En Algérie, des plumes féminines ont émergé du lot et ont pu se distinguer. Il s’agit surtout de Asia Jabbar, Malika Mokadam, Ahlam Mostaghanemi, Fadila Al-Farouq, Yasmina Saleh et bien d'autres.
S’agissant de la Libye, la première à avoir écrit un roman est bien Mardia Naass, à travers son œuvre "L'enveloppe bleue", avant l'apparition d’autres noms tels que Charifa Al-Qiyadi et Fawzia Chalabi.
Il va sans dire que parler de "littérature maghrébine" ne présuppose pas l'unité ou la symétrie entre les textes écrits à travers les pays du Maghreb, car il existe plusieurs facteurs qui influent sur chacun des pays maghrébin, ce qui exige de prendre en compte la diversité dans la littérature produite, bien que la proximité géographique, historique et linguistique puisse aider à déceler les caractéristiques de similitude.

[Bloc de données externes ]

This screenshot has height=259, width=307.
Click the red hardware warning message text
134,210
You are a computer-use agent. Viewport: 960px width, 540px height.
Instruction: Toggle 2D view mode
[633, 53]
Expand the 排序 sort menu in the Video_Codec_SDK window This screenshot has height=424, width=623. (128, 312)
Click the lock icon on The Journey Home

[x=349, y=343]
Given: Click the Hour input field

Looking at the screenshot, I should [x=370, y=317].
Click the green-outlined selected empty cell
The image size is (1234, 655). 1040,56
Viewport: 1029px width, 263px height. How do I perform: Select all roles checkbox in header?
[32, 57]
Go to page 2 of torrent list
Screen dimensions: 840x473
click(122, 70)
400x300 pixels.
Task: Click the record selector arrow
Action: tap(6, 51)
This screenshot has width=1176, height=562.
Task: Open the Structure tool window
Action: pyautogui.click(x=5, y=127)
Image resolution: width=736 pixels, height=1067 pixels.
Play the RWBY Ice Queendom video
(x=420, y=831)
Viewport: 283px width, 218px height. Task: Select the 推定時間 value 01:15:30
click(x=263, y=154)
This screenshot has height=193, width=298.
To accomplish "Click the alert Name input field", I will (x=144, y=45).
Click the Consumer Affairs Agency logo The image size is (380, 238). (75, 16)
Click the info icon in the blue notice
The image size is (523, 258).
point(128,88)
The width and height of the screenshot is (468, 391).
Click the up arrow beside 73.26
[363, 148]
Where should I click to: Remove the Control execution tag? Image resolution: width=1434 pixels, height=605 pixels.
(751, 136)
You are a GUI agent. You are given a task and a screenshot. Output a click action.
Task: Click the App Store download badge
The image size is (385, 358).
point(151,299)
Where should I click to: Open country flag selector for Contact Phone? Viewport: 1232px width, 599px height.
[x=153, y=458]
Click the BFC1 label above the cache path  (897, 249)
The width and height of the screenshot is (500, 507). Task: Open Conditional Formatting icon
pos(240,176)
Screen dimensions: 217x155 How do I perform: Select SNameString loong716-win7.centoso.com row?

Force également est de constater que le terme littérature féminine a suscité un large débat dans la vie culturelle maghrébine, étant donné le foisonnement de publications féminines sous diverses formes d'écriture, ainsi que les prix et les séminaires portant sur les écrits des femmes. A la question somme tout à fait légitime de savoir s'il existe réellement une littérature féminine, certains n’hésitent pas à répondre que la créativité est par essence humaine.
Néanmoins, un examen plus approfondi de cette littérature recommande de ne pas omettre l'influence de la langue du colonisateur qui a été intégrée aux programmes d'enseignement et aux moyens de communication quotidienne dans les pays du Maghreb, ce qui a conduit à un produit littéraire se caractérisant par une sorte de dualité en raison de la réalité de la double langue à l'époque coloniale et au-delà, bien que la littérature maghrébine écrite en arabe s'est développée par rapport à celle écrite en langues étrangères, notamment en ce qui concerne le roman.